[Stored data entries]

------------------------------------------------------------------------

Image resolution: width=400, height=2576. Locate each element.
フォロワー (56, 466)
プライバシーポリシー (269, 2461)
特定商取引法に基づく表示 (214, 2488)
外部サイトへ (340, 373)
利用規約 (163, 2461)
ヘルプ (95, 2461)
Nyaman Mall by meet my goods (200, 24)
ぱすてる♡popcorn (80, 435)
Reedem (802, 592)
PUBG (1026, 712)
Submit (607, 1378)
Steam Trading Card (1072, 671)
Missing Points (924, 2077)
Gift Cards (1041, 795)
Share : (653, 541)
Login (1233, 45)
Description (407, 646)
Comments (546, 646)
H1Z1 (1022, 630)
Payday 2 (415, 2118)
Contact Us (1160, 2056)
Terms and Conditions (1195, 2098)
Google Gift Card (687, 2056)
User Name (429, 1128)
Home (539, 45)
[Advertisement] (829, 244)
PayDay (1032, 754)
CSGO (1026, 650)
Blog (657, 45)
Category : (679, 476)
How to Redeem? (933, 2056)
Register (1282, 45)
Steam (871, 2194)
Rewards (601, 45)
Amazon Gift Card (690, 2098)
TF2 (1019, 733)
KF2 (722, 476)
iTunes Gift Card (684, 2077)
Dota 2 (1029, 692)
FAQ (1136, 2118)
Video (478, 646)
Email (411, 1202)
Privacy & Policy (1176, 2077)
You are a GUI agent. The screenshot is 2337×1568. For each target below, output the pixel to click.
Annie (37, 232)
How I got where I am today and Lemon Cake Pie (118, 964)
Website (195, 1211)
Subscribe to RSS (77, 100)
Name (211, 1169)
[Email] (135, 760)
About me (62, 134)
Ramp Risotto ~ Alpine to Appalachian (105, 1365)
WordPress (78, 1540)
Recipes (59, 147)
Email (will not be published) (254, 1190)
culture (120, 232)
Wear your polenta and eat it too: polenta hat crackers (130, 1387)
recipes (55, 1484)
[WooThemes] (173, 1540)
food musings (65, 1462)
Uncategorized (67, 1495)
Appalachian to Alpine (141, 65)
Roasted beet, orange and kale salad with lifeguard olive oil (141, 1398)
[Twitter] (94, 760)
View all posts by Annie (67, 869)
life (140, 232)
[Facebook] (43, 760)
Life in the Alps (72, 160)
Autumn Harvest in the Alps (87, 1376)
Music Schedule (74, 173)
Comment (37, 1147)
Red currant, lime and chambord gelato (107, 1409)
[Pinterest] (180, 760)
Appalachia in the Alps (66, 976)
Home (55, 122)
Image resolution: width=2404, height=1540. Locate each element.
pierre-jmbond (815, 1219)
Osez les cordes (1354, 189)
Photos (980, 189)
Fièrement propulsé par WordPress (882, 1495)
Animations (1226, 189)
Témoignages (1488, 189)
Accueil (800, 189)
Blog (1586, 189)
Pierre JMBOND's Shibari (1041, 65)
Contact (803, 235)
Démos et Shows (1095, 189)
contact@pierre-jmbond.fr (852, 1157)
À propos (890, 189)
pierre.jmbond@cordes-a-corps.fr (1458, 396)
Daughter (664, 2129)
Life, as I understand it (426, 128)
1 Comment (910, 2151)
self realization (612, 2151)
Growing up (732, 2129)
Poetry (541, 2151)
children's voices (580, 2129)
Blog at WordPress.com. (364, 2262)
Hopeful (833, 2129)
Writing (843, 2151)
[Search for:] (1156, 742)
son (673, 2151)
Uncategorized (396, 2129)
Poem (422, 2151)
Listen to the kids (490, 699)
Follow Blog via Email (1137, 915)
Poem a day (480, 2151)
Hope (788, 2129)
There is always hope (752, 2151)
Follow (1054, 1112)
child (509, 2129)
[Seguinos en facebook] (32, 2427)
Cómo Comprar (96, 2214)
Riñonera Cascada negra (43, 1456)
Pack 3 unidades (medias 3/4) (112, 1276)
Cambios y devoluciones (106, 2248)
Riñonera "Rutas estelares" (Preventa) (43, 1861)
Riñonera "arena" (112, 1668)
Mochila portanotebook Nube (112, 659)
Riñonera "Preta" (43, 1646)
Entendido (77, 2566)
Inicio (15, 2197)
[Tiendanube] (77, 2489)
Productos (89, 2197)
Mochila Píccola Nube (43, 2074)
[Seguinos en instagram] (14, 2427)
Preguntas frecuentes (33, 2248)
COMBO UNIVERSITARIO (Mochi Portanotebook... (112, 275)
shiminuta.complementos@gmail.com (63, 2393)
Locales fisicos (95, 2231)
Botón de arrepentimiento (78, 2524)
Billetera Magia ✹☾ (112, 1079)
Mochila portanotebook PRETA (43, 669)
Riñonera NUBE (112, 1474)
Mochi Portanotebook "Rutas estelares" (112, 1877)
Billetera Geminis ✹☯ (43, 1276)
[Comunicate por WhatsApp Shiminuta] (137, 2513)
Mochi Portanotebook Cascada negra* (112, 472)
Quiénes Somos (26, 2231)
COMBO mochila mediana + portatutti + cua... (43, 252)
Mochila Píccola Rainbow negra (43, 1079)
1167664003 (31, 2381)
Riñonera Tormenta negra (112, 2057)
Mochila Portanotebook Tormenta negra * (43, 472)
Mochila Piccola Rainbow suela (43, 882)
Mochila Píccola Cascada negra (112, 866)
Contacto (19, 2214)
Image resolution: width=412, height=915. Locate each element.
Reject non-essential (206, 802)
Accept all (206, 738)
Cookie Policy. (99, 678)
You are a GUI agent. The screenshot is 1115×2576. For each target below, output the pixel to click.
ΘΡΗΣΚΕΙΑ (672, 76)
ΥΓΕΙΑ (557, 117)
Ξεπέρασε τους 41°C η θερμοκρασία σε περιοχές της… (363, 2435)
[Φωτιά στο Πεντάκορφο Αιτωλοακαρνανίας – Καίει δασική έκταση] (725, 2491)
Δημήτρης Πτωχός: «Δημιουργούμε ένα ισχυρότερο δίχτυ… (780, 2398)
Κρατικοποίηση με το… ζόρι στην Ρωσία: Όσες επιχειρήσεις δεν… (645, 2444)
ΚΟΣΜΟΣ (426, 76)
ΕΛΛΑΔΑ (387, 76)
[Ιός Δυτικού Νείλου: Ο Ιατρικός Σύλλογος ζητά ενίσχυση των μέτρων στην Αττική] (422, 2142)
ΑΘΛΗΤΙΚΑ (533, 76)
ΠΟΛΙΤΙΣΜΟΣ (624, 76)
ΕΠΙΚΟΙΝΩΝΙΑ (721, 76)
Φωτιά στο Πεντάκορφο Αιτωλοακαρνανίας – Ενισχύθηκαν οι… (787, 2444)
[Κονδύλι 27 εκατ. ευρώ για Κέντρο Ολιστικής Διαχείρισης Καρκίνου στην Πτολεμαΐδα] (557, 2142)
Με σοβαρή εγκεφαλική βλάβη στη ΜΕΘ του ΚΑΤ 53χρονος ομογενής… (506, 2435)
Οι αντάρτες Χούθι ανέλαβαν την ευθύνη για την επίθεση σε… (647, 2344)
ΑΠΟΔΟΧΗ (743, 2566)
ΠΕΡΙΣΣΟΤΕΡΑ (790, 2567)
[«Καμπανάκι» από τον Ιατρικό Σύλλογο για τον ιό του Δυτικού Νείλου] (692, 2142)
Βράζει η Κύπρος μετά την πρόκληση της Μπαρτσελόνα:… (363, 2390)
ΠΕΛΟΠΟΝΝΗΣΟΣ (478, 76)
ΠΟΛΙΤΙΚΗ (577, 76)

------------------------------------------------------------------------

Restate the data word for word. Begin at its first line, end at the line that contains "Gift Cards (1041, 795)", and include both.

[Output]
Image resolution: width=400, height=2576. Locate each element.
フォロワー (56, 466)
プライバシーポリシー (269, 2461)
特定商取引法に基づく表示 (214, 2488)
外部サイトへ (340, 373)
利用規約 (163, 2461)
ヘルプ (95, 2461)
Nyaman Mall by meet my goods (200, 24)
ぱすてる♡popcorn (80, 435)
Reedem (802, 592)
PUBG (1026, 712)
Submit (607, 1378)
Steam Trading Card (1072, 671)
Missing Points (924, 2077)
Gift Cards (1041, 795)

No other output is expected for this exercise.